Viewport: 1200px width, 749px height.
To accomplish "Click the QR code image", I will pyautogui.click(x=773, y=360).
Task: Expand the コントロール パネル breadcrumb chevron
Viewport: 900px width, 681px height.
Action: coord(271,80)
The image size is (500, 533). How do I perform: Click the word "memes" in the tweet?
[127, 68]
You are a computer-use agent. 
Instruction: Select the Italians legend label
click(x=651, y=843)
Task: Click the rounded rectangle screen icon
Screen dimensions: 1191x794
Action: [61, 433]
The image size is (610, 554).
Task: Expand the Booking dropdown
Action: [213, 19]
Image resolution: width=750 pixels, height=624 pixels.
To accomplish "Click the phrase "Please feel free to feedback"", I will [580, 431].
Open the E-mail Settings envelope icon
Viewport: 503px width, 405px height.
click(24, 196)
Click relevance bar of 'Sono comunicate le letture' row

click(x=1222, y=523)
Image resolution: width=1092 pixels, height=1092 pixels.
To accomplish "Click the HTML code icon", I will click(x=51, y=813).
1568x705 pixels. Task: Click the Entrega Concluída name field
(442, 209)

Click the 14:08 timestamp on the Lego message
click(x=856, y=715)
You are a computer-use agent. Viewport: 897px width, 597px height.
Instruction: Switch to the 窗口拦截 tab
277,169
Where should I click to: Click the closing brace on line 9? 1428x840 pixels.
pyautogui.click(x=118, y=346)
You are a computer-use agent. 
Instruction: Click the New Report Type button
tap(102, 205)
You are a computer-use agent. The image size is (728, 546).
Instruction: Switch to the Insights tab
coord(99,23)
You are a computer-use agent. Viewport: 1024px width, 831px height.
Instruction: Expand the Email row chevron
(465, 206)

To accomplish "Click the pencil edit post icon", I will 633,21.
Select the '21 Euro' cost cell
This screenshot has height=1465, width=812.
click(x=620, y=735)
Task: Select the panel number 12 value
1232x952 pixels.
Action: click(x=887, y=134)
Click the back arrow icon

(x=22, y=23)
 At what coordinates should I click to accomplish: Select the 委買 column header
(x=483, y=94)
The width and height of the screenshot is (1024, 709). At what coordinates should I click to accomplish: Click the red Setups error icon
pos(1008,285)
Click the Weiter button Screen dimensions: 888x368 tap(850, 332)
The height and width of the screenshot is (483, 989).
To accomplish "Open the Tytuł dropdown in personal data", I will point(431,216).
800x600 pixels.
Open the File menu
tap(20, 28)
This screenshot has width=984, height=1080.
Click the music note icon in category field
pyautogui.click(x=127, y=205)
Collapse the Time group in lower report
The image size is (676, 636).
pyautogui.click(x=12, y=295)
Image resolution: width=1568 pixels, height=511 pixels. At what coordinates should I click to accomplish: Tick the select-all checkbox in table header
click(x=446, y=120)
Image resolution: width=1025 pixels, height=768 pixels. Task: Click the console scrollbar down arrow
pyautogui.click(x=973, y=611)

———

**Task item:** Find the word "computer" in the listing above, then copy each line where it turns up.

**Reply to the exercise:**
You are a computer-use agent. 
You are a computer-use agent. Viewport: 897px width, 597px height.
You are a computer-use agent. 
You are a computer-use agent. The image size is (728, 546).
You are a computer-use agent. Viewport: 1024px width, 831px height.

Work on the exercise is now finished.